Single by Juanes

from the album Mi Sangre
- Released: August 8, 2005
- Genre: Soft rock
- Length: 4:08
- Label: Universal Music Latino
- Songwriter: Juanes
- Producer: Gustavo Santaolalla

Juanes singles chronology
| "La Camisa Negra" (2005) | "Para Tu Amor" (2005) | "Lo Que Me Gusta a Mí" (2006) |

Music video
- "Para Tu Amor" on YouTube

= Para Tu Amor =

"Para Tu Amor" (For Your Love) is a song written and performed by Colombian singer-songwriter Juanes.
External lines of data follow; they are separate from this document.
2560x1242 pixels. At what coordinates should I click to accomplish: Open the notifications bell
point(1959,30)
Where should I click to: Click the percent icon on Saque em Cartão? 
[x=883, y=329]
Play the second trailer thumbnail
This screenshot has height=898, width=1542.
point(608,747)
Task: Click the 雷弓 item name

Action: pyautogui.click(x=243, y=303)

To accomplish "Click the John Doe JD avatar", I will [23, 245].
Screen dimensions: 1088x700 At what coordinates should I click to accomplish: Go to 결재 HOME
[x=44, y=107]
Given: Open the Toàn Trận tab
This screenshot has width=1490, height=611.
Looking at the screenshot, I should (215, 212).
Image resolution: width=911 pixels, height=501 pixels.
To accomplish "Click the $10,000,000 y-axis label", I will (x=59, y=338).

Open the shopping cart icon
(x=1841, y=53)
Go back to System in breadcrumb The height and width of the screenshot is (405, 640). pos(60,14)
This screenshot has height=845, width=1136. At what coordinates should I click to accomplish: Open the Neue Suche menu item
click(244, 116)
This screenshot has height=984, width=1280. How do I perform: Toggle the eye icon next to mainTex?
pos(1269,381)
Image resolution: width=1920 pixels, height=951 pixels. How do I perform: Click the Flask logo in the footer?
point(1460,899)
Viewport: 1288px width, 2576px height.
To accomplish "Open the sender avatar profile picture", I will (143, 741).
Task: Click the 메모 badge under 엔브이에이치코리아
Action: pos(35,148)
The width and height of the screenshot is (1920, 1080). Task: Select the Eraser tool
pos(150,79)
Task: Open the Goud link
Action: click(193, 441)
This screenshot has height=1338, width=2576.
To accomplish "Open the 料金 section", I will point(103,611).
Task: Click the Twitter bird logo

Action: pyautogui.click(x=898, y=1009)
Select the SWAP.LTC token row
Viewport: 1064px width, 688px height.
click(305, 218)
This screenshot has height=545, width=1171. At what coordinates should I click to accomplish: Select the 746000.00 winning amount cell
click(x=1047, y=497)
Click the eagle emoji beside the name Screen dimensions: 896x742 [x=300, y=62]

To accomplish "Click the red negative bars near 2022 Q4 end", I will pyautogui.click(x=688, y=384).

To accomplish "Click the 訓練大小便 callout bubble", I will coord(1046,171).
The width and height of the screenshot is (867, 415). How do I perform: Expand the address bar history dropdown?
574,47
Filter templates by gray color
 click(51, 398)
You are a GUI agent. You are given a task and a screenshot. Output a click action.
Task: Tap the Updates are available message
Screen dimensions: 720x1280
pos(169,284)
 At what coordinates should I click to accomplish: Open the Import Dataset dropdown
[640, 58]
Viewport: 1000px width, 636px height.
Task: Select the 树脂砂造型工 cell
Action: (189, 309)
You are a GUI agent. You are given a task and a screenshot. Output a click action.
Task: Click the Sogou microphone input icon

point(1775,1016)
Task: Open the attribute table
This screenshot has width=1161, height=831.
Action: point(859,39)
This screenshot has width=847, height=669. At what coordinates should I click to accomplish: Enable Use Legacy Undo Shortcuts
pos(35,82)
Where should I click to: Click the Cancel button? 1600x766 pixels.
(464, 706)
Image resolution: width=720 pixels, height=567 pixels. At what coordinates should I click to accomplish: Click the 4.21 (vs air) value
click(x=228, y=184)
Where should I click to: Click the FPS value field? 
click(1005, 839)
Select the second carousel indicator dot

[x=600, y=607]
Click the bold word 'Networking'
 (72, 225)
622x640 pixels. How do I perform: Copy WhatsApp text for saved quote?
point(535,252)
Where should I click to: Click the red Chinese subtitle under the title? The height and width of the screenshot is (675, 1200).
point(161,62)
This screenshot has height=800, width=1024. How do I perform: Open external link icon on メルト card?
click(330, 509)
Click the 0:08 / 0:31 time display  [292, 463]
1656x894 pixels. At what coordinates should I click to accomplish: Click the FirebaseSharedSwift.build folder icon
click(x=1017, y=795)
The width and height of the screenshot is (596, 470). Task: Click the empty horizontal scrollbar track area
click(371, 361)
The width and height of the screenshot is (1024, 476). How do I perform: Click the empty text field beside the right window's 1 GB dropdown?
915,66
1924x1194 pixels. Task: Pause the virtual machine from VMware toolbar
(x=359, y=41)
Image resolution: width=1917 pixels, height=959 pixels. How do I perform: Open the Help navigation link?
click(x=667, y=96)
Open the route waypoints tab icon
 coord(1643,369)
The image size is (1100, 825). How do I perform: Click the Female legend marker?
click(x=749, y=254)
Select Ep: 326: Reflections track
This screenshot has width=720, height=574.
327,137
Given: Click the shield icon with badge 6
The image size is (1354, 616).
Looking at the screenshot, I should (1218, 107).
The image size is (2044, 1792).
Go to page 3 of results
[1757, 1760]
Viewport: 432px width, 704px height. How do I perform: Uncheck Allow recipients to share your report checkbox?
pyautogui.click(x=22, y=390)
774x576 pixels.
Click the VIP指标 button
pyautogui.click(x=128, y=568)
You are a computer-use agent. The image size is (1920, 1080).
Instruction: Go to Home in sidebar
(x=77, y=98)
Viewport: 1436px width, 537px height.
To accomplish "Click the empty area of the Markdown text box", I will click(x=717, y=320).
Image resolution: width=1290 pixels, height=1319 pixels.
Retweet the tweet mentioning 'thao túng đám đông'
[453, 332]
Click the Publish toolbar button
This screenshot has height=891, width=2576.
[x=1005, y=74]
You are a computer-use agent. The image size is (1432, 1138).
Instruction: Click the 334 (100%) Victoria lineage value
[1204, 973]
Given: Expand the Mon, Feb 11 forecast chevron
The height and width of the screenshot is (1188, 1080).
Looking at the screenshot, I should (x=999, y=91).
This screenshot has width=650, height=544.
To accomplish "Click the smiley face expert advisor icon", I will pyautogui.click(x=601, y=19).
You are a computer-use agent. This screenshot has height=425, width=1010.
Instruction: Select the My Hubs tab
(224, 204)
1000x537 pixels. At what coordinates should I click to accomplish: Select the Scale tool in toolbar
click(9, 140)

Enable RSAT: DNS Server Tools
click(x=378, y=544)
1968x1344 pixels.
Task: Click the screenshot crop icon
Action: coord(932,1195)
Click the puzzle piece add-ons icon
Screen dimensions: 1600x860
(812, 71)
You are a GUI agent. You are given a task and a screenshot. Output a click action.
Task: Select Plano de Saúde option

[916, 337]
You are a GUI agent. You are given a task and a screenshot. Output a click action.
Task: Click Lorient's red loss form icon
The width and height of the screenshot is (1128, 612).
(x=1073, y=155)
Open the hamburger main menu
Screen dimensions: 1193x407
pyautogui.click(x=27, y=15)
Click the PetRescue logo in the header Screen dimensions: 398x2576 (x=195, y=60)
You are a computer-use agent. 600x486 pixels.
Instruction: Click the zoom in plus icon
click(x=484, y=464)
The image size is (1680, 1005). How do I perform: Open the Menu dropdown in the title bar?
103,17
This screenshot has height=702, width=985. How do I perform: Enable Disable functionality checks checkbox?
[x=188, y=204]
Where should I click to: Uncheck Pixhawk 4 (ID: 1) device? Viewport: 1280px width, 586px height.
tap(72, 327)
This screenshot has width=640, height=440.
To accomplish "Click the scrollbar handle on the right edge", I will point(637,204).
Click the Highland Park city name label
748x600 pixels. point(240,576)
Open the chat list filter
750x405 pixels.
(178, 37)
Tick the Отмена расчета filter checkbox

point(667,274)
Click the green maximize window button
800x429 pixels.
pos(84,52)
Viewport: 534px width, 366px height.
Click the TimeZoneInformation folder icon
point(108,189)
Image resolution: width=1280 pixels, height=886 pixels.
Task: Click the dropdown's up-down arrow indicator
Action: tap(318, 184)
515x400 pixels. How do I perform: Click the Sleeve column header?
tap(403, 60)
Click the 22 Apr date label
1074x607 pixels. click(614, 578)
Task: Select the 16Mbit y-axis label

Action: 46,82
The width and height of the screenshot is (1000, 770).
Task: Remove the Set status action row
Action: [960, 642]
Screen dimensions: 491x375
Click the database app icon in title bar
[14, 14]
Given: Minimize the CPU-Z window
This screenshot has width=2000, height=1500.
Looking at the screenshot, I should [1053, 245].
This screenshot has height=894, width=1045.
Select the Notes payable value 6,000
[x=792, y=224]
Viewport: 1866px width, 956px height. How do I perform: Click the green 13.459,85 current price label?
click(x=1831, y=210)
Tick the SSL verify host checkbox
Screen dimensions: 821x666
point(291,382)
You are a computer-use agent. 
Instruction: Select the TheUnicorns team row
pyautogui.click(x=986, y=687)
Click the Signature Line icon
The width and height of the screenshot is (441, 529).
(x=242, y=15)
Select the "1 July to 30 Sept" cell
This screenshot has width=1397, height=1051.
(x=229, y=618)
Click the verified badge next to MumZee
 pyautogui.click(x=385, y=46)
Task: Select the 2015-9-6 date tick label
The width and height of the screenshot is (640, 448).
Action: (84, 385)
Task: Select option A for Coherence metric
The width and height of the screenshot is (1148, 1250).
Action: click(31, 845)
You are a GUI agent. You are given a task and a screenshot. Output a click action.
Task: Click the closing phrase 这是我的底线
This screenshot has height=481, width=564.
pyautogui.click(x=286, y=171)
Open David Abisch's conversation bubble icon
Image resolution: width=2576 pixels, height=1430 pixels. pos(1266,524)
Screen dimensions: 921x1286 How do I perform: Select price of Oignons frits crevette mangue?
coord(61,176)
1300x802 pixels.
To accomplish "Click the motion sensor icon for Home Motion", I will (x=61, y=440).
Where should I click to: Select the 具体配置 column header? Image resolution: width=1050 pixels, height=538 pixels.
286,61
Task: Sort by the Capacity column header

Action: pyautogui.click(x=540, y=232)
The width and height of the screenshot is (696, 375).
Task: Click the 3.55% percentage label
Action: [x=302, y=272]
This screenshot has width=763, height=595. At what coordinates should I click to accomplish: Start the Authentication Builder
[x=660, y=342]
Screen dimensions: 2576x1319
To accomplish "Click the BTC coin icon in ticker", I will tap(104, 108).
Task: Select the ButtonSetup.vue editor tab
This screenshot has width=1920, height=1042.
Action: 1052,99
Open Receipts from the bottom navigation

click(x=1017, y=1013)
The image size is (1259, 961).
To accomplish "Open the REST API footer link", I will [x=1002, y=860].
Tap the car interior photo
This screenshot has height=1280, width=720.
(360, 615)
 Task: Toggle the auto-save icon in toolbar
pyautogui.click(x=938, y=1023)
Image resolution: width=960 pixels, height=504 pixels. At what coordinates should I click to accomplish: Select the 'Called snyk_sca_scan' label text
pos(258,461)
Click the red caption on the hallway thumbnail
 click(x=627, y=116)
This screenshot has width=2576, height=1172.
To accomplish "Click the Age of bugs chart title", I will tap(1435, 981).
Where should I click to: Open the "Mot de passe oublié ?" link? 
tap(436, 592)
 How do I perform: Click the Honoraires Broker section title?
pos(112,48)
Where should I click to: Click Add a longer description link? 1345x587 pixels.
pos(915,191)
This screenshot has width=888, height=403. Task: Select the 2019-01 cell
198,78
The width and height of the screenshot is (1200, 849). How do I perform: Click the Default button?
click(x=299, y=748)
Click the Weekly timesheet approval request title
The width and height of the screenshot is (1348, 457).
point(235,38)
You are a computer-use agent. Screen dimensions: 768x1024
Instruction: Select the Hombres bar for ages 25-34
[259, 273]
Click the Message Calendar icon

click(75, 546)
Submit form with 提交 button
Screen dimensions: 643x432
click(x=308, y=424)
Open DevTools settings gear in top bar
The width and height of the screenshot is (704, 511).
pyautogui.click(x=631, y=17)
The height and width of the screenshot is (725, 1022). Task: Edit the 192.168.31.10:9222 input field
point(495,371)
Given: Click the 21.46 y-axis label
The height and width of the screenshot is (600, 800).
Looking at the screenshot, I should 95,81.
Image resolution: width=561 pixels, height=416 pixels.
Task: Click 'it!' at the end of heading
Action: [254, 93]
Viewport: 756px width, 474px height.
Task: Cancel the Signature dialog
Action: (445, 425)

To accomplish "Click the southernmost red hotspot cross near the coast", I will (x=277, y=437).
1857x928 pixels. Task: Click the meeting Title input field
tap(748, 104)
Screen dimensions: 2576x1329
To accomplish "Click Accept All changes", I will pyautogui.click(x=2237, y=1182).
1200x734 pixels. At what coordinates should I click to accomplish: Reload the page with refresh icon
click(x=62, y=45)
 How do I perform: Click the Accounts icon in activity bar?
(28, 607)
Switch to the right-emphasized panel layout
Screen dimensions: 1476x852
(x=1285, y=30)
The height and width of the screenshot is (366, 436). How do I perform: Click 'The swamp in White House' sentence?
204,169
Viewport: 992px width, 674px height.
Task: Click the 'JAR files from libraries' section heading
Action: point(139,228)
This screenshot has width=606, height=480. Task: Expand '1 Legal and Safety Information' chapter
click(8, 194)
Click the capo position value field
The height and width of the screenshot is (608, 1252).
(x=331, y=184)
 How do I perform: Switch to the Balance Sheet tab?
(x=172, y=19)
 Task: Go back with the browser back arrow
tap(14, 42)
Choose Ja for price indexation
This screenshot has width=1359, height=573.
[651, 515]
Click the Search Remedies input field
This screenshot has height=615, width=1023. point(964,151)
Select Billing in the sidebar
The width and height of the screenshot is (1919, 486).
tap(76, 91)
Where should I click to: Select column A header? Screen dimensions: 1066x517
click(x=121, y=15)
The song is the follow-up radio single to his break-through hit single "La Camisa Negra", from his studio album, Mi Sangre.

==Track listing==
1. "Para Tu Amor" – 4:08 (Juan Esteban Aristizabal)

==Charts==

| Chart (2006) | Peak position |
|---|---|
| Netherlands (Single Top 100) | 36 |
| US Hot Latin Songs (Billboard) | 10 |
| US Latin Pop Airplay (Billboard) | 3 |

=== Year-end charts ===

| Chart (2007) | Position |
|---|---|
| Brazil (Crowley) | 51 |

==Certifications==

| Region | Certification | Certified units/sales |
| Brazil (Pro-Música Brasil) | Gold | 30,000^{*} |
^{*} Sales figures based on certification alone.